> **Problem requirements**
Check every line of the data for the word "Task", and copy those that have it.

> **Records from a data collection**
::::

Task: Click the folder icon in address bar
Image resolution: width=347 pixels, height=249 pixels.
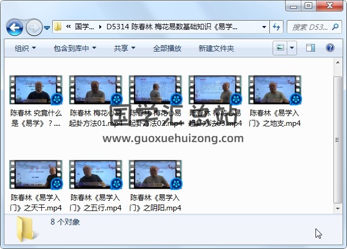Action: pyautogui.click(x=58, y=27)
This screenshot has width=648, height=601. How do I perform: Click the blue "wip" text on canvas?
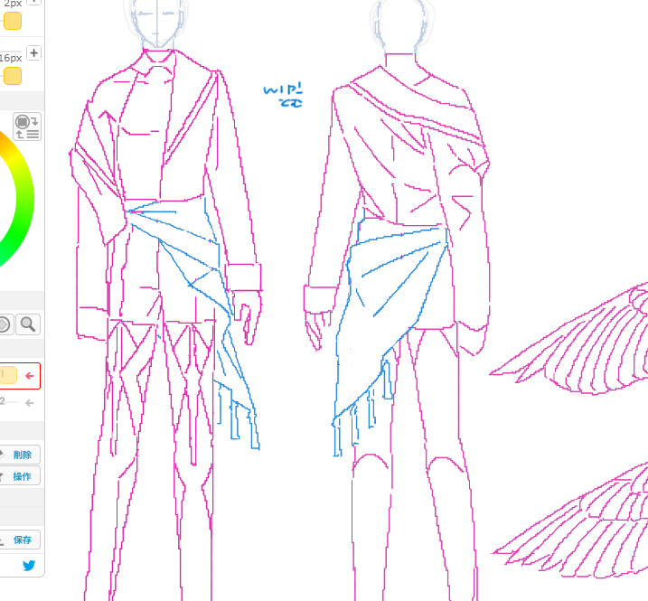283,95
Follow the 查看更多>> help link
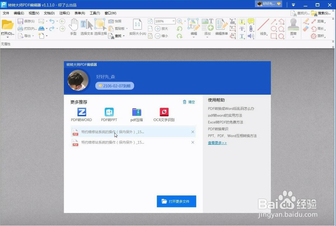This screenshot has height=226, width=336. [217, 143]
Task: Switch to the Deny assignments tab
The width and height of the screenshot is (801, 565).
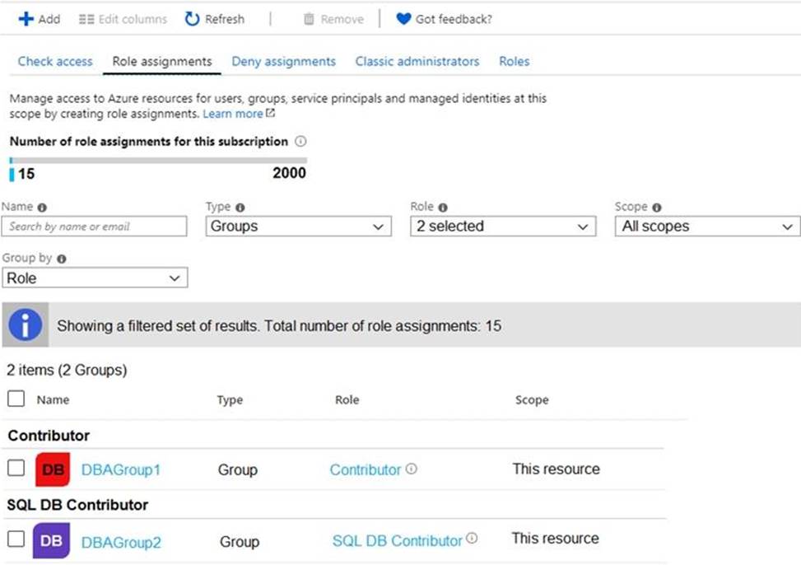Action: pos(283,62)
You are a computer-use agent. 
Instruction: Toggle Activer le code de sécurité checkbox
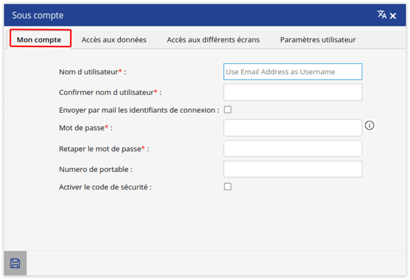(x=227, y=186)
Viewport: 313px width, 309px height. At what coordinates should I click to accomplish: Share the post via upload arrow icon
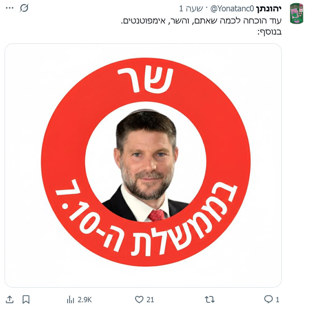click(x=10, y=299)
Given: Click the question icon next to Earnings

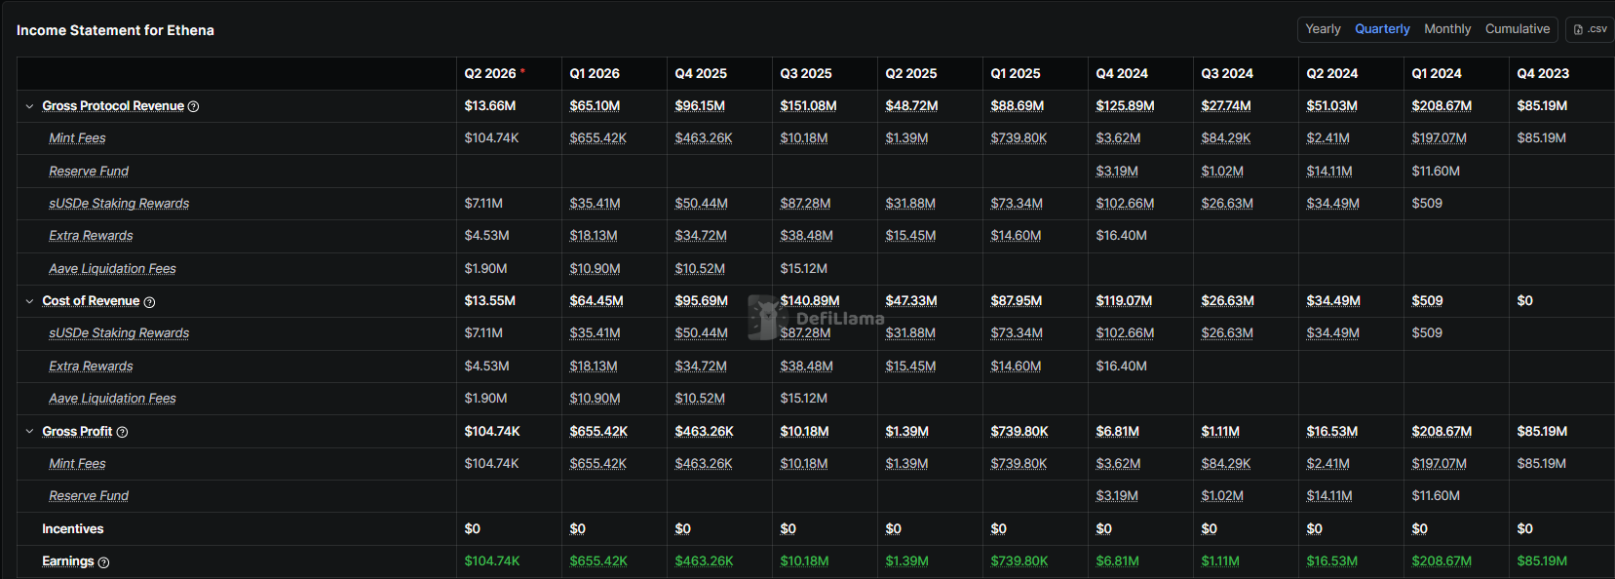Looking at the screenshot, I should click(103, 562).
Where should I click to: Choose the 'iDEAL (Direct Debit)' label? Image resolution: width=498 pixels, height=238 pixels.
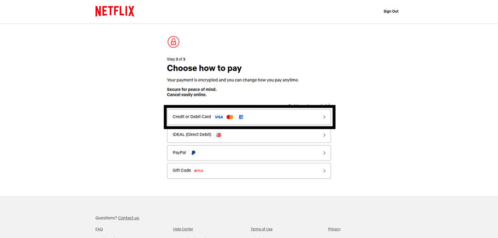coord(192,135)
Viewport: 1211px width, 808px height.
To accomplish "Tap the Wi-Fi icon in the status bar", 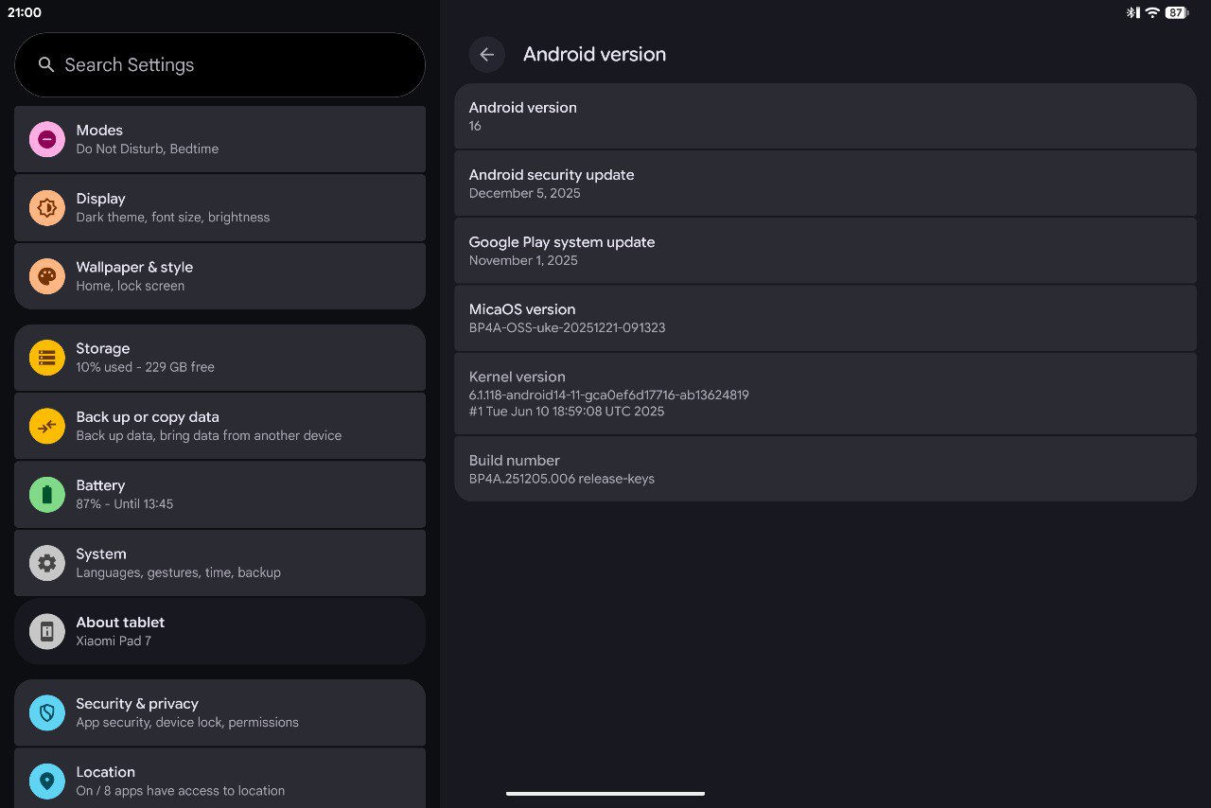I will [1151, 12].

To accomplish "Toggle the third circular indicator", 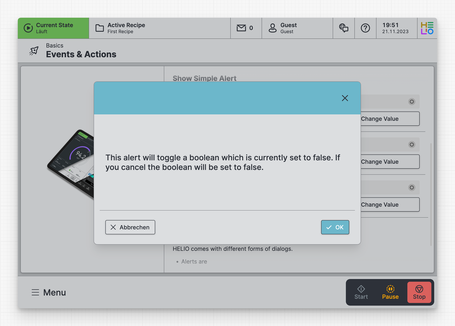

::::

> **Answer for this exercise**
Task: Click the folder icon in address bar
Task: Switch to the Deny assignments tab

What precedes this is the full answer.